Hubspot's 2013 State of Inbound Marketing Report brings fresh data on this dilemma (For terminology mavens, I would define content marketing as the central component of an 'inbound' strategy, though the 'inbound' term can be deceptive given that a key objective is to get audiences to opt-in and then push personalized information back out to them).
As buyer personas expert Tony Zambito noted, Hubspot found that of the 3,300 surveyed (from 128 countries), only 24% of marketers had a formalized agreement for lead handoffs.
Needless to say, Zambito isn't thrilled with the low level of marketing-sales cooperation these numbers imply:
This can also potentially indicate content marketers are working in isolation when it comes to understanding the various buying scenarios and buying cycles of buyers. Concentrating on the tactics of demand generation narrowly. Forgetting the crucial value of well-placed content during the entire path-to purchase of buyers. Meaning, content marketing efforts are only addressing half of the buyer’s story, which includes sales interaction.
Hubspot found those organizations that do establish shared marketing and sales responsibilities see marked decreases in their lead generation costs: 'The average cost per lead for marketers with a formal sales agreement is $24, versus $49 for those without.'
Buyer personas dictate organizational change
Advocates for buyer personas would take this discussion further than a cost per lead metric. Without precision on the personas the content is targeting - and the type of content needed throughout the sales cycle for each persona - the entire content marketing initiative is like a barstool on wobbly legs, threatening to take its sponsors down at any time. Zambito:
By understanding buying scenarios, you will better be able to collaborate with sales. It starts with the CMO AND CSO making this happen. The throwing over the fence of content for sales to use is not working. Rather than focus on the “content pieces” sales needs from marketing, focus on what supports buyer goals, their buying scenarios, and helps them complete their path-to-purchase.
Hubspot is also all-in on the personas approach, going so far as to rearrange their teams' workstations around different personas. This is the kind of aggressive move that forces a culture change. In Hubspot's view, this change is about moving from a product focus to a customer focus. Once this change is underway, the right kind of content should flow: 'The heart of inbound marketing requires turning the lens away from a rigid, product-based strategy and toward solving your customers’ key challenges – and delighting them with insight and education along the way.'
To ensure the type of cooperation that leads to content results, Hubspot advocates formal Service Level Agreements (SLAs) between marketing and sales, defining targets for the number of leads generated each month and how those leads will be pursued and tracked by sales.

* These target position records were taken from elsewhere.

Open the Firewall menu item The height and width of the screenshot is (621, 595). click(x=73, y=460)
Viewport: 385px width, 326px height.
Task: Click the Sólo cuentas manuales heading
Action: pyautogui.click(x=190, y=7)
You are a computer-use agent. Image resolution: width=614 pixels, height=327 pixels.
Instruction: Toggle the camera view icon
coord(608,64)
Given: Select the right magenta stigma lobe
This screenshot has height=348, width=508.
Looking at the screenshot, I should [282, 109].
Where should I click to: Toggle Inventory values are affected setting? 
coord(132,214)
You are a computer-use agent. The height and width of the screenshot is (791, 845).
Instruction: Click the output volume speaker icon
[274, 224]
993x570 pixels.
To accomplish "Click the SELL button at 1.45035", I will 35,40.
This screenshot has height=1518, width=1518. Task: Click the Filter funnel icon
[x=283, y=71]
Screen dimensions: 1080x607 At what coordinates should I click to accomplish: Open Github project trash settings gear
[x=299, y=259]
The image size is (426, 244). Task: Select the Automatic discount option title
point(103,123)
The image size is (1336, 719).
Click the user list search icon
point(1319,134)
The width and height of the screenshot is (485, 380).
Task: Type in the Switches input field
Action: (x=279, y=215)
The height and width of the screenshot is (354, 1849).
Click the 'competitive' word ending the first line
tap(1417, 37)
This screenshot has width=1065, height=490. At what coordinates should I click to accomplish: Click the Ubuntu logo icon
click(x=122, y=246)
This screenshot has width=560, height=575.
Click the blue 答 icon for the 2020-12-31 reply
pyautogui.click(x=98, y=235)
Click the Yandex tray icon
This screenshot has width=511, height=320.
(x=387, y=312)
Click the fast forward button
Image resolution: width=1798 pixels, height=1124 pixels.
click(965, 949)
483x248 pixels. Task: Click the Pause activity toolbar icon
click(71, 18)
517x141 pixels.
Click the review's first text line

An SLA approach makes sense. My add: the most effective marketing teams I have worked with don't just toss job titles and email addresses over to sales - they also take responsibility for initial lead qualification. Given that high performing salespeople are a beast to obtain, train and retain (especially in complex B2B industries), it doesn't make sense to waste a 'hunters' time on an old tire floating in the water.
When marketing teams pre-qualify the leads their content generates, they are forced into the ongoing communication required for such 'warm handoffs' to happen. Salespeople who might blow off or resist a 'buyer personas workshop' will happily share that invaluable info in bits and pieces - if the result is warm leads and less time calling the wrong people at the wrong time of year.
Content marketing ROI is a frustrating topic for me. I appreciate the importance of quantifying the benefits but as someone whose career has been completely transformed (maybe even saved) by these principles, I have to check myself and recognize large enterprise have a different set of content obstacles.
When we frame the struggle for content ROI as part of a difficult-but necessary shift in how marketing and sales interact, the existential predicaments of so-called inbound marketers make a heck of a lot more sense. Add the shift from a product focus to a customer-driven approach and you can see the trouble companies are getting into (I regularly interact with companies that cannot give me compelling specifics on their target content audience and what that audience is looking for).
Reframing the content marketing challenges with sales-versus-marketing in mind, I'll rank them from most difficult to least:
- creating truly memorable content that reinforces brand and expertise
- bridging the sales-marketing gap for accurate personas and better/cheaper lead gen
- establishing content marketing ROI
- building a robust opt-in distribution platform
- measuring/analyzing the success of content marketing campaigns
None of these are cake walks, which gives us some idea of what content marketers are up against and why they are struggling despite the happy hype wave. On the sunnier side, there are plenty of untapped benefits when it comes to content-driven sales enablement. Time to get to it.